# Work to be completed:
The span to repeat in the listing below runs from the line containing "Instruction: Expand the" to the line containing "Open the ellipsis", inclusive. Repeat it exactly, and only it.

# Study material:
______________________________
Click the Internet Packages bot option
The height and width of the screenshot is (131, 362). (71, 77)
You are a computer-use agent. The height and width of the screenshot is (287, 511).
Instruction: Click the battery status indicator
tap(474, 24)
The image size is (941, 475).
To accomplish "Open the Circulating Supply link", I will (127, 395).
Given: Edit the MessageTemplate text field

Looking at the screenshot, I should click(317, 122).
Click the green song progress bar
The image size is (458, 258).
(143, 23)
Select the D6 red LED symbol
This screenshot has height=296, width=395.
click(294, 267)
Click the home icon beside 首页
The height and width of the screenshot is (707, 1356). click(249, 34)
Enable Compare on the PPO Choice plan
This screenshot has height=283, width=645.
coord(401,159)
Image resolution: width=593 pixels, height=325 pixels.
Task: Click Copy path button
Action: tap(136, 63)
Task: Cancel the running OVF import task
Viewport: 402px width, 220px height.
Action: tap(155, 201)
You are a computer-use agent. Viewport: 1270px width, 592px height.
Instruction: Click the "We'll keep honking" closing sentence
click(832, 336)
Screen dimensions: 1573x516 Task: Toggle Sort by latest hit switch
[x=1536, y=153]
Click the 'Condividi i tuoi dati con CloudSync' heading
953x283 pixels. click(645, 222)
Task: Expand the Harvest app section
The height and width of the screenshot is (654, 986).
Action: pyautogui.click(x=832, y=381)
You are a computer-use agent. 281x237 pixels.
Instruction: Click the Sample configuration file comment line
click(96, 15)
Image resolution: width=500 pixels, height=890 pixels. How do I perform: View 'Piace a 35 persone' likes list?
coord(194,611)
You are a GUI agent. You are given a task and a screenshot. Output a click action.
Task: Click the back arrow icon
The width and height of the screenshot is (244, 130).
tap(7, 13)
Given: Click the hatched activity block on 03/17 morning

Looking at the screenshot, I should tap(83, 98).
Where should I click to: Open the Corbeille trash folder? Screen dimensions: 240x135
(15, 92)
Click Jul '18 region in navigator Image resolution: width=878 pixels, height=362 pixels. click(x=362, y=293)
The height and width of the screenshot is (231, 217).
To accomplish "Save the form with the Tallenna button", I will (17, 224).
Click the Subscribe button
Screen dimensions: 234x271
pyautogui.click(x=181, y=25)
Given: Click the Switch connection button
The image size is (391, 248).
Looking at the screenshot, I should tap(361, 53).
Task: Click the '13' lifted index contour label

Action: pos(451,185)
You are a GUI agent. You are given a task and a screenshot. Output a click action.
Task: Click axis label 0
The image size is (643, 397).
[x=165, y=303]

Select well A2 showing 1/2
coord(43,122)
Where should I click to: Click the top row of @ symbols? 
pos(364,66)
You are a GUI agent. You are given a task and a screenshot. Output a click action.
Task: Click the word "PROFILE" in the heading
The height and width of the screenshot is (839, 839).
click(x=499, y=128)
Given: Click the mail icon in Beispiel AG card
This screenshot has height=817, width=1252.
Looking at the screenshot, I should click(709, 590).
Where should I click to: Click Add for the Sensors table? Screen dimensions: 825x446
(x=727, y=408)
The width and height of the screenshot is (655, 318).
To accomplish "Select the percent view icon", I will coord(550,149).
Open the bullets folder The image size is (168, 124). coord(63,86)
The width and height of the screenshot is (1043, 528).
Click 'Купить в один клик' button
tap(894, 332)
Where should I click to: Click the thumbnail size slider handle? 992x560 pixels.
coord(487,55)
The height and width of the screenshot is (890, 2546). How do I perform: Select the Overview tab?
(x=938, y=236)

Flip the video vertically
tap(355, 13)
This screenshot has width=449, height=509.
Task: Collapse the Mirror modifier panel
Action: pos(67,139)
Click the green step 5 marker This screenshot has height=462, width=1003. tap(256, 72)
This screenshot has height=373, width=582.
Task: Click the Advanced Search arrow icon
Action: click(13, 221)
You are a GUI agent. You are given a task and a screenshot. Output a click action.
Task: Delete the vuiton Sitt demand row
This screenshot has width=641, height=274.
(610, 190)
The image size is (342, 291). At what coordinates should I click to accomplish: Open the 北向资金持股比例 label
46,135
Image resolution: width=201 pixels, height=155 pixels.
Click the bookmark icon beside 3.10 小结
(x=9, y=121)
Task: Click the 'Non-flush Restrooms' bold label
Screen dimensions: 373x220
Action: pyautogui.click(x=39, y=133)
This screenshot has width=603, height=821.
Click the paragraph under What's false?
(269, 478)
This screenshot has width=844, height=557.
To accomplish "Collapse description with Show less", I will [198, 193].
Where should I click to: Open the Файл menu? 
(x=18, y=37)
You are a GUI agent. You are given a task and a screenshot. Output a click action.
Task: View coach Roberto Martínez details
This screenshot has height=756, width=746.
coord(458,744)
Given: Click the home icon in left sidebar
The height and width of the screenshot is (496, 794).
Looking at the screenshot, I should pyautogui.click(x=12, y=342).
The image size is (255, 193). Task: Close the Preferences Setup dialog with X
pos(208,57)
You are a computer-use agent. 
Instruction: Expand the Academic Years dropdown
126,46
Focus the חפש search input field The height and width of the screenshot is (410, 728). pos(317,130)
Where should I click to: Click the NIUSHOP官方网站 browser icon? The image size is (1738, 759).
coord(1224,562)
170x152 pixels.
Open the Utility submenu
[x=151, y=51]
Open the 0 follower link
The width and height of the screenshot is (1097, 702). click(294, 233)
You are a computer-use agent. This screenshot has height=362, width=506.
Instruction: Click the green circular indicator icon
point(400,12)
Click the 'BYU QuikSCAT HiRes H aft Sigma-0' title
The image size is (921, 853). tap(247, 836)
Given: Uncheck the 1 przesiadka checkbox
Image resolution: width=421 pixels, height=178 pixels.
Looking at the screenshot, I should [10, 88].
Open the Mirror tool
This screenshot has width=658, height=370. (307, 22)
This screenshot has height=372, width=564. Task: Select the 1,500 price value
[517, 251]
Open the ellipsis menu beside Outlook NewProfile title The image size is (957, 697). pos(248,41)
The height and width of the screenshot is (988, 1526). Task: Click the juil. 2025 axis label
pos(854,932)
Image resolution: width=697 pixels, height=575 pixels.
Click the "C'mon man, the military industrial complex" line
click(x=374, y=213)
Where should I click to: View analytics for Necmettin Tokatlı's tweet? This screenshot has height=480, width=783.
______________________________
# Solution to this task:
Instruction: Expand the Academic Years dropdown
126,46
Focus the חפש search input field The height and width of the screenshot is (410, 728). pos(317,130)
Where should I click to: Click the NIUSHOP官方网站 browser icon? The image size is (1738, 759).
coord(1224,562)
170x152 pixels.
Open the Utility submenu
[x=151, y=51]
Open the 0 follower link
The width and height of the screenshot is (1097, 702). click(294, 233)
You are a computer-use agent. This screenshot has height=362, width=506.
Instruction: Click the green circular indicator icon
point(400,12)
Click the 'BYU QuikSCAT HiRes H aft Sigma-0' title
The image size is (921, 853). tap(247, 836)
Given: Uncheck the 1 przesiadka checkbox
Image resolution: width=421 pixels, height=178 pixels.
Looking at the screenshot, I should [10, 88].
Open the Mirror tool
This screenshot has width=658, height=370. (307, 22)
This screenshot has height=372, width=564. Task: Select the 1,500 price value
[517, 251]
Open the ellipsis menu beside Outlook NewProfile title The image size is (957, 697). pos(248,41)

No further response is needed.